***** Texto do documento *****
No cenário de faltas e de equipes desfalcadas, a trabalhadora afirma que, para garantir a própria saúde, faz tudo “dentro do tempo que o psicológico permite”. “Não faço mais nada atropelado como eu fazia antes, que era nas carreiras para dar tempo cumprir todos os protocolos. Hoje, vamos fazer o que é de competência de cada um, não de cada 10.”
Representando profissionais de nível médio e técnico que atuam na área, como os de enfermagem, o Sindicato dos Empregados em Estabelecimentos de Serviços de Saúde do Ceará (Sindsaúde/CE) acompanha o cenário de insuficiências.
À reportagem, na semana passada, a diretora da entidade, Marta Brandão, contou que as maiores queixas envolvem o subdimensionamento da equipe de saúde, o que gera uma maior sobrecarga de trabalho e motiva altos índices de afastamento.
‘Efeito dominó’
Dois médicos ouvidos pelo Diário do Nordeste reforçam que o cenário tem gerado adoecimento mental e conflitos internos diante da impotência para garantir o direito da população à saúde. Jorge*, ortopedista e servidor que atua com cirurgias, relata que a falta de materiais gera um efeito dominó grave.
*****
- Tarefas obrigatórias
(1) Responda às perguntas abaixo com base no texto sobre as equipes de saúde.
(a) Quem é a diretora do Sindsaúde/CE mencionada no texto?
(b) Qual é a especialidade médica de Jorge?
(c) Segundo Jorge, o que gera um efeito dominó grave?
(2) Traduza para o inglês a seguinte frase do texto sobre as equipes de saúde: "Representando profissionais de nível médio e técnico que atuam na área, como os de enfermagem, o Sindicato dos Empregados em Estabelecimentos de Serviços de Saúde do Ceará (Sindsaúde/CE) acompanha o cenário de insuficiências."
(3) Dê continuidade ao texto sobre as equipes de saúde a partir do ponto em que ele termina.
***** Dados fornecidos *****
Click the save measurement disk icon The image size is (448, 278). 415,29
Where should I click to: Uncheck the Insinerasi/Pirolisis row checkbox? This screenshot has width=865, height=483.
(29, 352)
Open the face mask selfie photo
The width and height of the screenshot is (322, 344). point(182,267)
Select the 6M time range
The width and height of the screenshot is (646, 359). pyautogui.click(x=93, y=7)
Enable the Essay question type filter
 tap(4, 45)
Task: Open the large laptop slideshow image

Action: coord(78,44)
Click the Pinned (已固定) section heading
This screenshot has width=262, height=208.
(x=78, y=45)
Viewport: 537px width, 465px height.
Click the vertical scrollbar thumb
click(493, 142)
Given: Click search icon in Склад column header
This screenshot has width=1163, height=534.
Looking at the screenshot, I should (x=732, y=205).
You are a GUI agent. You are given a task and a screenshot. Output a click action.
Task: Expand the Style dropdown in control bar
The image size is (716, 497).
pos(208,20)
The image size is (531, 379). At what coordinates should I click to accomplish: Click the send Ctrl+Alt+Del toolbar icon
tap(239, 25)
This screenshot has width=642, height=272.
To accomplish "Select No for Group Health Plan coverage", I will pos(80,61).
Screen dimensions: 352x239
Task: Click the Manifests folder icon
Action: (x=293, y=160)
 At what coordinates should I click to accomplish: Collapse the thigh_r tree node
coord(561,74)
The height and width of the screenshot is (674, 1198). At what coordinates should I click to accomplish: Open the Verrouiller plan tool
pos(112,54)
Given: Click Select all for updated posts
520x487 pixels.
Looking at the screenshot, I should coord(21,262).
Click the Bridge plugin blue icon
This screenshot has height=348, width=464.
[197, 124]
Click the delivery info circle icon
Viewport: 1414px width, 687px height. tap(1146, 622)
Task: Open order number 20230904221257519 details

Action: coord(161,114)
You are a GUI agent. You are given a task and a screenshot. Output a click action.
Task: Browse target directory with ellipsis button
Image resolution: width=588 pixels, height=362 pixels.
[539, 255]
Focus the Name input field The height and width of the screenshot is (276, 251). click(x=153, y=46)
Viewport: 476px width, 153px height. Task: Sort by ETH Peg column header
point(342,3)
*****
- Respostas por tarefa
(1)
(a) Marta Brandão.
(b) Ele é ortopedista.
(c) A falta de materiais.

(2) Representing mid-level and technical professionals who work in the field, such as nursing staff, the Union of Employees in Health Service Establishments of Ceará (Sindsaúde/CE) monitors the situation of shortages.

(3)
“A falta de remédios e insumos é uma realidade, e isso afeta principalmente os procedimentos. Eu preciso de um tipo de material pra fazer a cirurgia, então os pacientes que precisam ficam internados sem previsão de fazerem o procedimento, o que pode levar não só a complicações imediatas, mas sequelas a longo prazo, ficando até sem andar”, diz.
“Essa situação causa estresse. Duas semanas que venho trabalhar, tinha procedimento marcado, mas não tinha material, anestesista ou equipe”, destaca Jorge*.
Daniel*, médico que trabalha na Unidade de Terapia Intensiva (UTI) do IJF, endossa que “faltam insumos básicos, desde material de curativo a remédios básicos como analgésicos, antitérmicos, para náuseas e vômitos, anticoagulante e até antibióticos”.
A situação, ele frisa, “abala não só a saúde dos pacientes, de maneira que você via as pessoas piorarem na sua cara, mas a gente também se sente mal. Passamos a entender que ou a gente seria sincero com as famílias ou ia acabar surtando. E passamos a dizer a verdade”. O médico complementa: "a gente também tá adoecendo com essas condições de trabalho péssimas”.
Paralisação de atividades
Na última quinta-feira (21), médicos que atuam no IJF por meio da Cooperativa dos Médicos Traumatologistas e Ortopedistas do Estado do Ceará (Coomtoce) e anestesiologistas ligados à Cooperativa dos Médicos Anestesiologistas do Ceará (Coopanest) paralisaram os atendimentos devido a atrasos salariais.
De acordo com o Sindicato dos Médicos do Ceará, o montante não pago aos ortopedistas e traumatologistas chega a R$ 800 mil, referente a salários de janeiro, junho, julho e agosto. Já os anestesiologistas têm mais de R$ 1,7 milhão em aberto referentes a junho, julho, agosto e setembro.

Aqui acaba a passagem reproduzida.